The following example will print all the keys in the database:
import trollius
from trollius import From
import trollius_redis
from trollius_redis.encoders import BytesEncoder
@trollius.coroutine
def example():
cursor = yield From(protocol.scan(match=u'*'))
while True:
item = yield From(cursor.fetchone())
if item is None:
break
else:
print(item)
See the scanning utilities: scan(), sscan(), hscan() and zscan()
The RedisProtocol class¶
The most low level way of accessing the redis server through this library is probably by creating a connection with the RedisProtocol yourself.
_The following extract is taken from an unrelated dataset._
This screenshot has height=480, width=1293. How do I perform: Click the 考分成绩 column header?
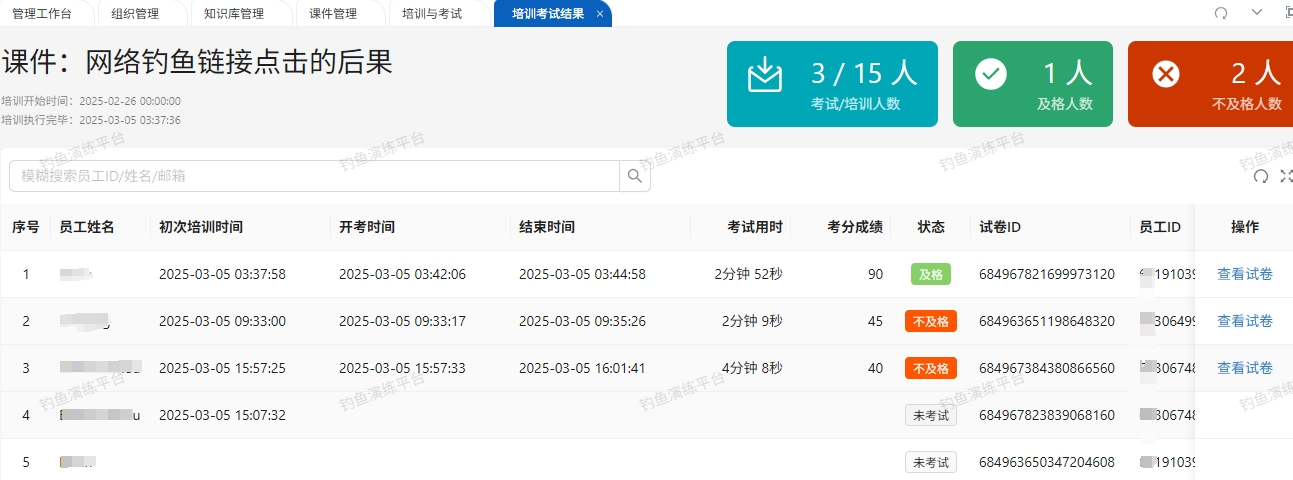855,227
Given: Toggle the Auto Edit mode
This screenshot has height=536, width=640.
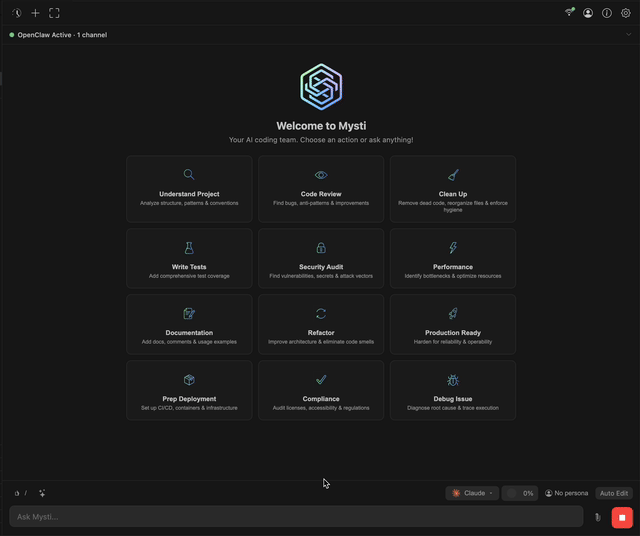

You can do it as follows:
import trollius
from trollius import From
import trollius_redis
@trollius.coroutine
def example():
loop = trollius.get_event_loop()
# Create Redis connection
transport, protocol = yield From(loop.create_connection(
trollius_redis.RedisProtocol, u'localhost', 6379))
# Set a key
yield From(protocol.set(u'my_key', u'my_value'))
# Get a key
result = yield From(protocol.get(u'my_key'))
print(result)
if __name__ == '__main__':
trollius.get_event_loop().run_until_complete(example())
Note
It is not recommended to use the Protocol class directly, because the low-level Redis implementation could change. Prefer the Connection or Pool class as demonstrated above if possible.